Il drastico contenimento, nell’ambito della riabilitazione in generale, dei posti letto adibiti alle prestazioni ad alta specializzazione è dovuta alla contrazione degli stessi con il riconoscimento del predetto codice a solo talune patologie – come di seguito precisate – sicché un maggiore numero di posti letto si paleserebbe inappropriato secondo gli standard di efficienza della media regionale.
Ciò che viene contestato dall’IRCCS è, di contro, proprio la restrizione dell’ambito di applicabilità del codice 75, alla luce anche degli orientamenti della giurisprudenza a riguardo, nonché delle evidenze scientifiche in tema di efficacia terapeutica, che manifesterebbero una carenza di istruttoria e di motivazione della scelta operata dall’Amministrazione.
In particolare, dunque, si controverte – come diffusamente già rappresentato nella citata ordinanza istruttoria – del raffronto tra neuro-riabilitazione ad alta specialità (cod. 75) e riabilitazione intensiva (cod. 56),
La neuro-riabilitazione ad alta specialità-codice 75 risulta – salvo quanto di seguito dedotto dal Ministero appellante - destinata all'assistenza di pazienti con postumi di gravi cerebrolesioni, ivi comprese le forme degenerative complesse e le complicanze a carico del SNC in corso di malattie neoplastiche e metaboliche.
Gli interventi di neuro-riabilitazione sono focalizzati alla definitiva stabilizzazione internistica, al ripristino dell’autonomia nelle funzioni vitali di base e al trattamento delle principali menomazioni invalidanti.
Il ricovero in cod.75 comporta, dunque, l’assistenza medica e infermieristica dedicata, nell’arco delle 24 ore, e gli interventi riabilitativi intensivi omnicomprensivi.
Vale evidenziare che la questione in esame ha già formato oggetto di approfondimento da parte di questa Sezione; infatti, con sentenza n. 4028/2017, era confermata la pronunzia n. 5261/2015, nella parte in cui annullava le disposizioni del d.c.a. n.40/2012, che, facendo riferimento anche al precedente d.c.a. n.16/2008, di fatto, avevano escluso alcune gravi cerebropatie dall’erogazione delle prestazioni neuro riabilitative di alta specialità, cod. 75.
Con le disposizioni in questione il Commissario, in particolare, prevedeva che Laziosanità - ASP avrebbe dovuto, tra l’altro, “procedere alla verifica analitica del rispetto dei criteri di accesso alle prestazioni di riabilitazione post acuzie, in coerenza con le disposizioni legislative regionali (DGR n.206 del 16.4.2007, DCA 5 settembre 2008 n. 16)”. Il Tribunale del Lazio annullava, nel 2015, queste limitazioni per violazione di legge ed eccesso di potere, richiamando proprie precedenti pronunce di annullamento di analoghi precedenti decreti commissariali (n.90/2010 e n.8/2011), recanti analoghe limitazioni alle prestazioni cod.75 introdotte nei confronti di gravi patologie neurologiche (quali quelle neurodegenerative e gli esiti di ictus).
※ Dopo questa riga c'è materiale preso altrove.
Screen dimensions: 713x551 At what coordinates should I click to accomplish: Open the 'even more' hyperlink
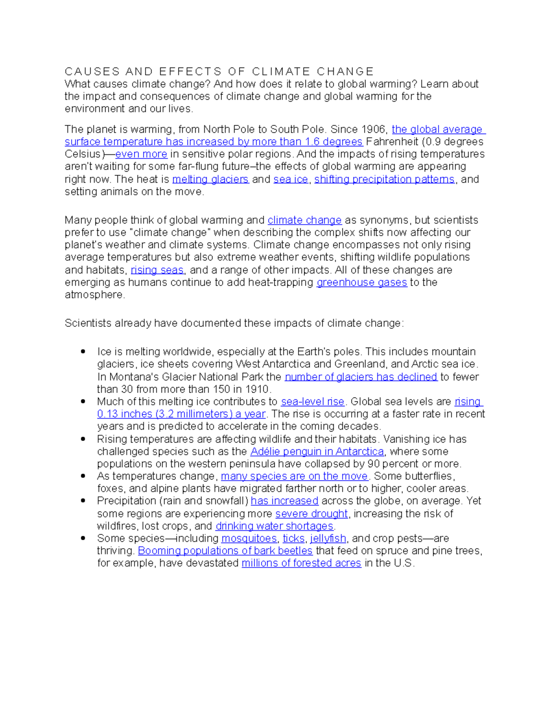coord(141,154)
La Sezione riteneva, infatti, in quella sede, che la Regione non avesse rappresentato “né dato conto in qualche modo del fatto che disposizioni di analogo contenuto, inserite in precedenti provvedimenti commissariali, siano state già annullate dal giudice amministrativo con più sentenze passate in giudicato”.
Si evidenziava, dunque, che “la impugnata disposizione del DCA n. 40/2012 dispone che la verifica analitica del rispetto dei criteri di accesso alle prestazioni di riabilitazione avvenga “in coerenza” con le disposizioni dettate nel proprio precedente DCA n.16/2008, che (nello stabilire i criteri di accesso alla Unità di Neuro riabilitazione ad alta specialità cod.75) ne aveva limitato l’accesso ai soli casi di pazienti in condizioni molto gravi, cioè con indice di Barthel (scala dell’autosufficienza) inferiore a 25, cioè in situazione di totale dipendenza nelle attività quotidiane e di cura della persona.
Ma (come rilevato nella sentenza appellata e confermato dalla relazione dell’Avvocatura regionale) questo criterio è stato annullato con sentenza n.207/2014 del TAR Lazio, che (accogliendo precedente ricorso della stessa Fondazione Santa Lucia) ha ritenuto illogico escludere dalle terapie del cod.75 pazienti che, pur avendo un indice Barthel tra 25 e 50, tuttavia erano portatori di patologie comunque molto gravi, che in precedenza erano state trattate nella Unità di neuro riabilitazione ad alta specialità cod.75.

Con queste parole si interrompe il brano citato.